Stored items from a collection
━━━━━━━━

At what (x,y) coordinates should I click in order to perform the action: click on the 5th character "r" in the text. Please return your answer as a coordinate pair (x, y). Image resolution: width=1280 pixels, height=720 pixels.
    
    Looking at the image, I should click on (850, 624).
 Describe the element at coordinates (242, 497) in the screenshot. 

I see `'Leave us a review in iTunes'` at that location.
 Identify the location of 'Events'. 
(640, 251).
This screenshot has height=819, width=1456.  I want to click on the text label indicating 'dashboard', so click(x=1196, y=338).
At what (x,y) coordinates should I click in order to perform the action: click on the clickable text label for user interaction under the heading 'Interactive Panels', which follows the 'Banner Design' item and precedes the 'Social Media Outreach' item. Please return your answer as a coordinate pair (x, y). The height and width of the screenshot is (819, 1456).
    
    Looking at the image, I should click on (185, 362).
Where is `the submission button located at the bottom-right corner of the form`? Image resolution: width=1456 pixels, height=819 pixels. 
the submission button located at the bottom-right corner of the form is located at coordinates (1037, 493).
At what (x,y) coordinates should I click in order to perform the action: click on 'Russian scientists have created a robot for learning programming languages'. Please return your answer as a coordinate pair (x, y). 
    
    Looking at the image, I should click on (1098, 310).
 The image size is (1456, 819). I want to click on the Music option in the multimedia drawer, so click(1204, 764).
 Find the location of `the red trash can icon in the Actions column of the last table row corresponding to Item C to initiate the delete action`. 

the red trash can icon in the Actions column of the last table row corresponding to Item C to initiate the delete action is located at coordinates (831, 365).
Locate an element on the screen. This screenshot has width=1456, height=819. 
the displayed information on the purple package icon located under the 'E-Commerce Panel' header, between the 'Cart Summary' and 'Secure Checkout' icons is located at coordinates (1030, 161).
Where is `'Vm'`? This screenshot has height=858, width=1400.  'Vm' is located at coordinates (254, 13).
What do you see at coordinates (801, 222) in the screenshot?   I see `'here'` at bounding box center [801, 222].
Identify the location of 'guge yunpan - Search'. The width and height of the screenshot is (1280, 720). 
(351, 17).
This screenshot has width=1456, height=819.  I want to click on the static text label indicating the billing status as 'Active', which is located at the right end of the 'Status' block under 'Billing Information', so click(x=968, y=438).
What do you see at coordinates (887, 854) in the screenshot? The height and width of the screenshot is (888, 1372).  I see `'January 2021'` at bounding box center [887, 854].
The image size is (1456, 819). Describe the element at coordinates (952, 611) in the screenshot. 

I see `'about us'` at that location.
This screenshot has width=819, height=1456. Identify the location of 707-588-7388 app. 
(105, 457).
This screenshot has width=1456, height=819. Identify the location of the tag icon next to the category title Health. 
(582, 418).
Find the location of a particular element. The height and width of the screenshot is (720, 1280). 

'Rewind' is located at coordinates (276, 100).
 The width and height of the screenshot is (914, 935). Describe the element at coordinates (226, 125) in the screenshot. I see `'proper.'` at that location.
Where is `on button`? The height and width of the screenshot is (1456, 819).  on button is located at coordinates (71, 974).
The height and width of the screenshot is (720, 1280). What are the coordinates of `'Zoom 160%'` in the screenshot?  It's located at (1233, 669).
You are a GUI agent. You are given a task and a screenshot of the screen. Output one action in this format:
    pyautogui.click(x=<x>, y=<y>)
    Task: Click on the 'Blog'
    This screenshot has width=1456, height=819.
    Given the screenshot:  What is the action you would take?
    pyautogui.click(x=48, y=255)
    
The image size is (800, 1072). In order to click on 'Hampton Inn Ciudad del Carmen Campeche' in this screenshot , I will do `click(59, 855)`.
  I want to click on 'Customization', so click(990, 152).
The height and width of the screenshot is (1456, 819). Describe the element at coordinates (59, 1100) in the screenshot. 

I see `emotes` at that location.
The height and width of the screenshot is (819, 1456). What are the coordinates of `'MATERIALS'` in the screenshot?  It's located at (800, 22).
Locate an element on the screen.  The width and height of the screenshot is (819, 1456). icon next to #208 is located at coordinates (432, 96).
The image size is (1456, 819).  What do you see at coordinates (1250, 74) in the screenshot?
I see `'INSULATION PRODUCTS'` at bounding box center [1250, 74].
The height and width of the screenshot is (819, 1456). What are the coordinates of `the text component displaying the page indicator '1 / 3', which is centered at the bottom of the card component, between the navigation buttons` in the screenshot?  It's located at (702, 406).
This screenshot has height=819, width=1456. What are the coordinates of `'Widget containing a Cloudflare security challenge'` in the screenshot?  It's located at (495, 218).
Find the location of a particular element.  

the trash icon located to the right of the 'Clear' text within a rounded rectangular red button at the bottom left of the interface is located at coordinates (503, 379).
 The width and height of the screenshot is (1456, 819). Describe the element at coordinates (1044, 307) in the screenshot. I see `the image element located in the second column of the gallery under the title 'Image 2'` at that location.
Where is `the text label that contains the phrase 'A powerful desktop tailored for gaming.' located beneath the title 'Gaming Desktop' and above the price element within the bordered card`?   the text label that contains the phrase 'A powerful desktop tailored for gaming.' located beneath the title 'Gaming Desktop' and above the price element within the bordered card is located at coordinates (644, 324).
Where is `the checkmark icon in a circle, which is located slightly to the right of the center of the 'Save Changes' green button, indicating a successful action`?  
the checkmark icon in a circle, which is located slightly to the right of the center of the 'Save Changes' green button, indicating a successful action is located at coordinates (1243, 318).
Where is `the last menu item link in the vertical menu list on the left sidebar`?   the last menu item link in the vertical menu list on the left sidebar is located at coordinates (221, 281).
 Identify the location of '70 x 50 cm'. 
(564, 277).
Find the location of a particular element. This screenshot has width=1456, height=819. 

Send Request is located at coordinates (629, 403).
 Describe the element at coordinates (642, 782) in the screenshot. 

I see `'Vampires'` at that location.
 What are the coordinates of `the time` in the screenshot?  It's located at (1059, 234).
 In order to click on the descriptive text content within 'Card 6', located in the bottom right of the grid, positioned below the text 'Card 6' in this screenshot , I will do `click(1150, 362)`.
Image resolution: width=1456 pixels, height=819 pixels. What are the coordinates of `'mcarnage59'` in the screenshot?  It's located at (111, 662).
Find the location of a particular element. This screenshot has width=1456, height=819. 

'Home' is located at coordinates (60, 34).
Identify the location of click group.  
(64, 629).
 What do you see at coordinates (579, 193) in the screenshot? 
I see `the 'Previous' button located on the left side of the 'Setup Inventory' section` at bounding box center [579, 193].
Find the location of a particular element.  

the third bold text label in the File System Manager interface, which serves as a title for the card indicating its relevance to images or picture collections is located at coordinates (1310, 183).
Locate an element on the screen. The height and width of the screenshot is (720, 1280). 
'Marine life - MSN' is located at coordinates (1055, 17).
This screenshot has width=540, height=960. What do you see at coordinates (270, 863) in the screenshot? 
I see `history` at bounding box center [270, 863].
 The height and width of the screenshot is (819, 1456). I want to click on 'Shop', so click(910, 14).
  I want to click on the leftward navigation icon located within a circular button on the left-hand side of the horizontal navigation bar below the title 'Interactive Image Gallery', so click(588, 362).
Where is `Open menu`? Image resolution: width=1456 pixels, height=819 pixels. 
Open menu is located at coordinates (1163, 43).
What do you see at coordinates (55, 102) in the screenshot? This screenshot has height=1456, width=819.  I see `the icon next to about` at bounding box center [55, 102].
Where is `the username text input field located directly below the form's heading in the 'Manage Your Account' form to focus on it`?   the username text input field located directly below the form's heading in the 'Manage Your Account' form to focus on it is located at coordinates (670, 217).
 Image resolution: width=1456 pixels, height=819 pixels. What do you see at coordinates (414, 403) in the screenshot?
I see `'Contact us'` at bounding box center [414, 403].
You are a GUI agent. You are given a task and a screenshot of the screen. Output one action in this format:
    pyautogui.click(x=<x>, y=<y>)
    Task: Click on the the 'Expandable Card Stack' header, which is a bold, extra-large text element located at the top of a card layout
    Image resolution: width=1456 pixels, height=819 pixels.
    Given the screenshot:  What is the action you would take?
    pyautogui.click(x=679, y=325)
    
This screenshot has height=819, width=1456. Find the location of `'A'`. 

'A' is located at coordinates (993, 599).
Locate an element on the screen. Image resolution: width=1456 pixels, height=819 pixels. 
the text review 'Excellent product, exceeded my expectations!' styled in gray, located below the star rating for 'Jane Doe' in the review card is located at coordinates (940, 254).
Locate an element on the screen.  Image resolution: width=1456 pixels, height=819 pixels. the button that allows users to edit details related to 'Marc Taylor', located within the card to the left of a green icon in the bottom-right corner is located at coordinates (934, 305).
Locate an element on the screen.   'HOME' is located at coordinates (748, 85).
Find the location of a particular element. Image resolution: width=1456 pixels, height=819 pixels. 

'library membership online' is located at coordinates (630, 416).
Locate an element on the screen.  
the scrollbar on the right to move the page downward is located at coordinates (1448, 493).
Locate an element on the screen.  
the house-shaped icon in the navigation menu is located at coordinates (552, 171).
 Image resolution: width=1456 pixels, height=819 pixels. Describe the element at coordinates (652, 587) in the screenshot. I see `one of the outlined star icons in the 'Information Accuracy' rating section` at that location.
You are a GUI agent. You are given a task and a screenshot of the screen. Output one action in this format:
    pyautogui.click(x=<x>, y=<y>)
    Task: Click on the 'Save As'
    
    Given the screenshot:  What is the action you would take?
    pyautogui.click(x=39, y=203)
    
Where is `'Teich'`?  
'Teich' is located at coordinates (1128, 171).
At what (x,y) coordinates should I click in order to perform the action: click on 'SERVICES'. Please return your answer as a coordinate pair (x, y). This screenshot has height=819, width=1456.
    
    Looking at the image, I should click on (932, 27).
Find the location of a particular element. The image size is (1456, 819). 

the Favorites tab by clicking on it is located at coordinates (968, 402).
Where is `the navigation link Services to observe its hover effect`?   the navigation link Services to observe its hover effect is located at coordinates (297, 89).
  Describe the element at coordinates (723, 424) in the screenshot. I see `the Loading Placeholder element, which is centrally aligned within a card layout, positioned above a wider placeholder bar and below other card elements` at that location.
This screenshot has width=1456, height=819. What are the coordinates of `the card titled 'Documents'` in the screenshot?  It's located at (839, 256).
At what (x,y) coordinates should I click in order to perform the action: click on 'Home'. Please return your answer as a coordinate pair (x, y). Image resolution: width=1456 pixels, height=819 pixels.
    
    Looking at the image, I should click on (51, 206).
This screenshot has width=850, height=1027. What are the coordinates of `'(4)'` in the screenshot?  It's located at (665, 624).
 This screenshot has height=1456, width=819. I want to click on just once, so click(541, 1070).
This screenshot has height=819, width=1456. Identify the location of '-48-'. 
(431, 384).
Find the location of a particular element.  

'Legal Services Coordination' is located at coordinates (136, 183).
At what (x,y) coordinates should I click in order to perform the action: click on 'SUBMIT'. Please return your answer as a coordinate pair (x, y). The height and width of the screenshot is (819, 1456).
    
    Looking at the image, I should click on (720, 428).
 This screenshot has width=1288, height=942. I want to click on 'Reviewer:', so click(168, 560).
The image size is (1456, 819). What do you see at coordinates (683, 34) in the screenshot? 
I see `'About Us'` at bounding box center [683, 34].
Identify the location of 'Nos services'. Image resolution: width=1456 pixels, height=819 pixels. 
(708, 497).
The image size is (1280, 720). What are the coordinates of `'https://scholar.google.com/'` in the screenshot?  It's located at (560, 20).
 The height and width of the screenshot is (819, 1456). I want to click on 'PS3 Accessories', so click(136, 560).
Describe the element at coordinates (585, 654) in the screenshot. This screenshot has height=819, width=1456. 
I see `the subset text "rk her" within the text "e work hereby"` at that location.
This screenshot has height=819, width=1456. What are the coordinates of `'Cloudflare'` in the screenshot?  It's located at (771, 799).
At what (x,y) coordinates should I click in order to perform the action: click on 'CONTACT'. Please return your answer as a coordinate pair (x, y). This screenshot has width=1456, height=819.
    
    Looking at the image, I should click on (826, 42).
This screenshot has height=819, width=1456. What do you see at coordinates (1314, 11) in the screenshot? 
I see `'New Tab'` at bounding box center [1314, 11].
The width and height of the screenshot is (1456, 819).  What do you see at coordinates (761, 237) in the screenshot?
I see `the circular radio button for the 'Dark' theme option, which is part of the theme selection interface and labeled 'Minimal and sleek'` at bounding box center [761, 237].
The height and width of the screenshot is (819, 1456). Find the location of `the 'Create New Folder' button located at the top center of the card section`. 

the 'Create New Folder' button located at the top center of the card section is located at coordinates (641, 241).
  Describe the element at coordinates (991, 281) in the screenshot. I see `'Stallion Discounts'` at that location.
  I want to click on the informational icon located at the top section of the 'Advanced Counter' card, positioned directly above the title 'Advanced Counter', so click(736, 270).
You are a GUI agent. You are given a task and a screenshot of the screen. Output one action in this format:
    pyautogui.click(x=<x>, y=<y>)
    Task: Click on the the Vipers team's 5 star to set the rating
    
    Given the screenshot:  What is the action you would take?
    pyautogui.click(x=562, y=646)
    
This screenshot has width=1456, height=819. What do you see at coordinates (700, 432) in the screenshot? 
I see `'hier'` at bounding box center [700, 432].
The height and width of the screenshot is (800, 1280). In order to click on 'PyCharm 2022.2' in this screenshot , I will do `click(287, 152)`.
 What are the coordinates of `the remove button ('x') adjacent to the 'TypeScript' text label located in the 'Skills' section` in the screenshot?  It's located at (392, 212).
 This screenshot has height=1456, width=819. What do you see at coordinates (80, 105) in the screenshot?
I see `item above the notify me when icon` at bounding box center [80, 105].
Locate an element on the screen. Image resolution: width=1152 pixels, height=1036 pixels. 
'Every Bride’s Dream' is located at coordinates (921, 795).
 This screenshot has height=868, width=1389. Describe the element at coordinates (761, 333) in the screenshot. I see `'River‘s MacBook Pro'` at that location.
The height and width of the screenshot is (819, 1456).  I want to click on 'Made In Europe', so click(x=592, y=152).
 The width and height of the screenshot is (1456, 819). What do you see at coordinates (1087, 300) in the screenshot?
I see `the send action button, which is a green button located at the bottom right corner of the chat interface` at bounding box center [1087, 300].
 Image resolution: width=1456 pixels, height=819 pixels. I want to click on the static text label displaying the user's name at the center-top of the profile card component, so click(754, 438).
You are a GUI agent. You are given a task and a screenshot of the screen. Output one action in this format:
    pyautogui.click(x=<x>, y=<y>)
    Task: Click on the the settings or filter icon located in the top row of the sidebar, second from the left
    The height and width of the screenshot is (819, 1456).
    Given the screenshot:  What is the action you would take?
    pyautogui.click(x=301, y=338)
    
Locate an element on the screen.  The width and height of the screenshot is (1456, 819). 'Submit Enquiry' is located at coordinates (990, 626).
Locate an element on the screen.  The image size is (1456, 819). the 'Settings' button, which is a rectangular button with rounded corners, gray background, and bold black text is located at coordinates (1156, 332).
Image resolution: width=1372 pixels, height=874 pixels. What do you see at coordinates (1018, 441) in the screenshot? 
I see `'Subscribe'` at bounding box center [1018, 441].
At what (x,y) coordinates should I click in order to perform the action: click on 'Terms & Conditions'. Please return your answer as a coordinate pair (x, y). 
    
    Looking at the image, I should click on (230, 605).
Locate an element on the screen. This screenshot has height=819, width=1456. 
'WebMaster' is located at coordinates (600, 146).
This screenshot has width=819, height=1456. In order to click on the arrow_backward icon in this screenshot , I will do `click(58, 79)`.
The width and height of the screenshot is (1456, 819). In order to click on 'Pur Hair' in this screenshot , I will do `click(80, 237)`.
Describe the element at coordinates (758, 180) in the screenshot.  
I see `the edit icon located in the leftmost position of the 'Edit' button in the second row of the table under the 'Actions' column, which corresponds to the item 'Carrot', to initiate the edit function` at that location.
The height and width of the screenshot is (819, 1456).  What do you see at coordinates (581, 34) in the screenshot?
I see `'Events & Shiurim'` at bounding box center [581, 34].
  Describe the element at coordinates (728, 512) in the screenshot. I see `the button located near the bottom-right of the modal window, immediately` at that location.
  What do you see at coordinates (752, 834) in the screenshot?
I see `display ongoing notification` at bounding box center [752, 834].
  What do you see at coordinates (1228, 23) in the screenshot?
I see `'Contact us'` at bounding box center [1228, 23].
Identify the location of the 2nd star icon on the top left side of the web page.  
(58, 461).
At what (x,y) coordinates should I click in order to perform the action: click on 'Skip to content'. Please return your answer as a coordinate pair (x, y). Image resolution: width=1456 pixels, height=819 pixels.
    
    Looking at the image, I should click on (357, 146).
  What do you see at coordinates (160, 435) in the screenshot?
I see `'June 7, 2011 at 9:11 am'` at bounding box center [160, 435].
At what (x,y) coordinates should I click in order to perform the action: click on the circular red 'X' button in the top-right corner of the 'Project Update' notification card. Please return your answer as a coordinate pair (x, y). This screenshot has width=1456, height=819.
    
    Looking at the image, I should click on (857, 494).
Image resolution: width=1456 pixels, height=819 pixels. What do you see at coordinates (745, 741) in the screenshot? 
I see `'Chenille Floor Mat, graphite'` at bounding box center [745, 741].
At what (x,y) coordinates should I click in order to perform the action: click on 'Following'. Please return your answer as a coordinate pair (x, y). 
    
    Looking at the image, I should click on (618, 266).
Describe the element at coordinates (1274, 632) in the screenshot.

━━━━━━━━

Aim of the exercise
Copy out the lines of the material above verbatim, starting with the line that contains "This screenshot has width=1456, height=819. Identify" and continuing through the line that contains "The height and width of the screenshot is (720, 1280). What".

Result
This screenshot has width=1456, height=819. Identify the location of the tag icon next to the category title Health. 
(582, 418).
Find the location of a particular element. The height and width of the screenshot is (720, 1280). 

'Rewind' is located at coordinates (276, 100).
 The width and height of the screenshot is (914, 935). Describe the element at coordinates (226, 125) in the screenshot. I see `'proper.'` at that location.
Where is `on button`? The height and width of the screenshot is (1456, 819).  on button is located at coordinates (71, 974).
The height and width of the screenshot is (720, 1280). What are the coordinates of `'Zoom 160%'` in the screenshot?  It's located at (1233, 669).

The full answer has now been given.